The approaching season of year-end lists would not be complete without our annual review of the top just cause cases, over the past 12 months or so, from across Canada. The 2016 list certainly reminds us that, since the Supreme Court of Canada's judgment in McKinley v. BC Tel some 15 years ago, whether it's a violent incident over a bagel or the inadvertent, butt-dialed disclosure of moonlighting on company time, the context of the alleged just cause matters.

In Ross v. IBM Canada Ltd. (2015) 259 A.C.W.S. (3d) 293 (Alta. Q.B.), a senior, mobile sales employee was terminated with cause when his employer learned, "as a result of two unintended, butt-dialed, communications", that he was working, by his subsequent admission, some 3-4 hours a week on his family business during regular work hours. IBM Canada was successful at trial before the Alberta Queen's Bench in proving that Ross regularly breached the Company's Business Conduct Guidelines and that IBM could no longer reasonably rely upon Ross to devote his full attention to his employer's interests. As a mobile employee, Ross was on the "honour system", as IBM had no effective means of micro managing him, and the employer was entitled to assume that its employee was devoting his full-time efforts to IBM's interests and doing his part to earn the relatively high income he was paid. The Court concluded that the standards of conduct that Ross breached were at the core of the employment contract, this justifying, objectively, IBM's conclusion that there had been a breakdown in the employment relationship.

In Garreton v. Complete Innovations Inc. (2016) 263 A.C.W.S. (3d) 947 (Ont. Div. Ct.), the Ontario Divisional Court had occasion to consider the importance of context as a result of the "bagel incident". The plaintiff, a trainer, had purchased bagels for an internal training session; when an employee who was not part of the session tried to take a bagel, the plaintiff grabbed her wrist. As a result, the plaintiff was suspended two days (with pay), for what the employer described as "retaliating with physical violence". Upon returning to work after the suspension, the plaintiff was terminated with cause, because of the bagel incident and two year-old incidents for which she had received warnings. In the end, though, the Divisional Court agreed with the trial judge's finding that the prior discipline of the plaintiff for the bagel incident, by the way of the suspension, exhausted the defendant's discipline and "that to subsequently dismiss her from employment constituted double jeopardy".

In Merritt v. Tigercat Industries Inc. (2016) 264 A.C.W.S. (3d) 628 (Ont. S.C.J.), a labourer was charged with two counts of sexual assault against minors; in the listing of contextual considerations, it was noted that the alleged events did not occur at work, and did not involve other employees. The Court held that, while off-duty misconduct, including of a criminal nature, will amount to just cause in limited situations, there must be a justifiable connection to the employer or the nature of the work.
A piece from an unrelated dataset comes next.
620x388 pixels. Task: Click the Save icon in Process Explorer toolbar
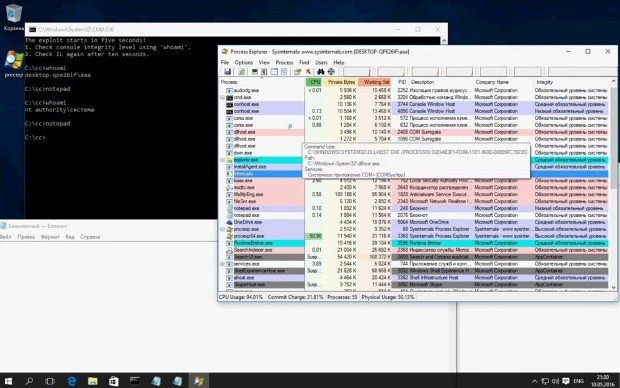[227, 72]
In Goncharova v. Marsh Lake Solid Waste Management Society (2015) 262 A.C.W.S. (3d) 384 (Y.T. Small Cl. Ct.), after reviewing the case law on cumulative cause, i.e., at what point does the proverbial straw break the camel's back, a Yukon Court summarized the applicable contextual considerations in this way:

My view is that the more similar the prior misconduct of the employee is to the present misconduct complained of, the greater the cumulative effect in supporting the argument for dismissal with cause. Conversely, the less similar the prior acts of misconduct are to the present misconduct, the less persuasive the cumulative effect in supporting an argument for dismissal for cause.
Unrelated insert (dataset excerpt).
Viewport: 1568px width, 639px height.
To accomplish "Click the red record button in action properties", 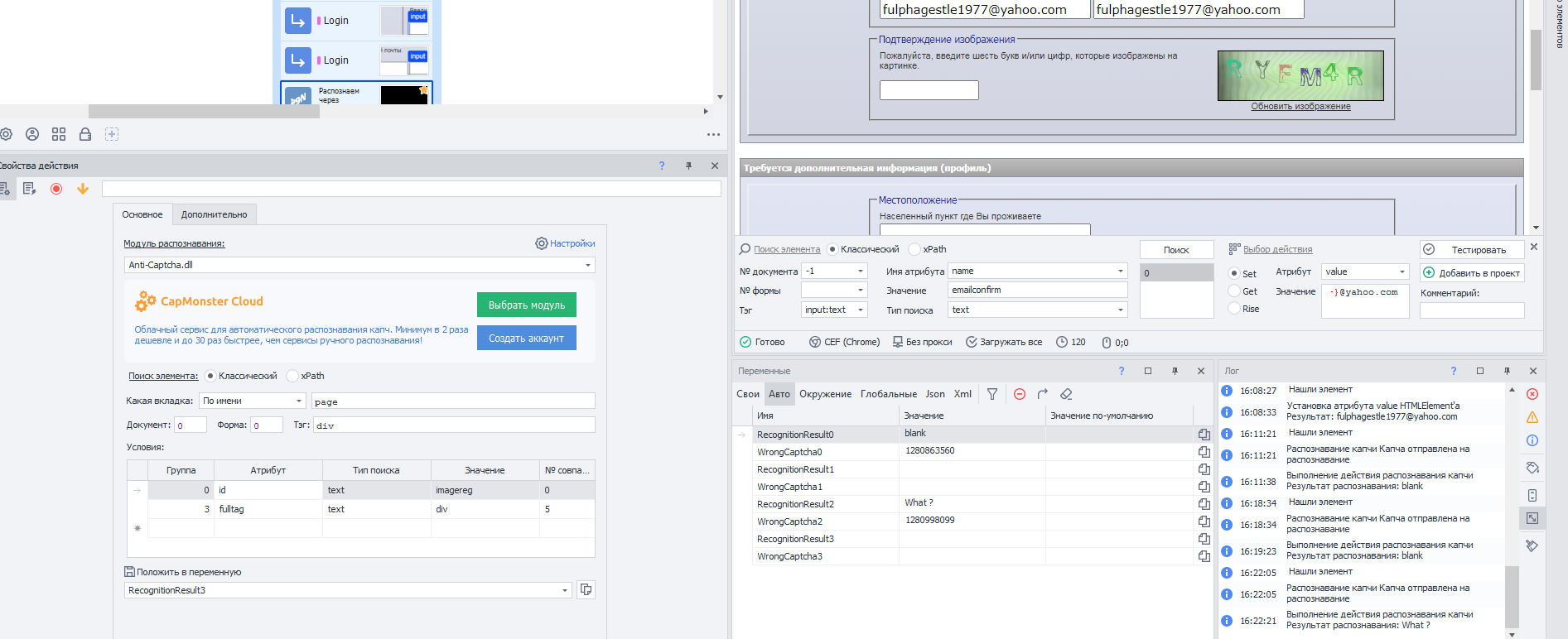I will click(56, 189).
However, we have recently received a word of caution when it comes to context, from the B.C. Court of Appeal, in Steel v. Coast Capital Savings Credit Union 2015 CarswellBC 710 (BCCA), where it was noted that the contextual approach does not oblige the trial judge to formally balance the length and quality of the service with the nature and severity of the misconduct; moreover, the BCCA stated with respect to the contextual approach, "it is not a balancing exercise between the value of the employment to the individual and the severity of the misconduct."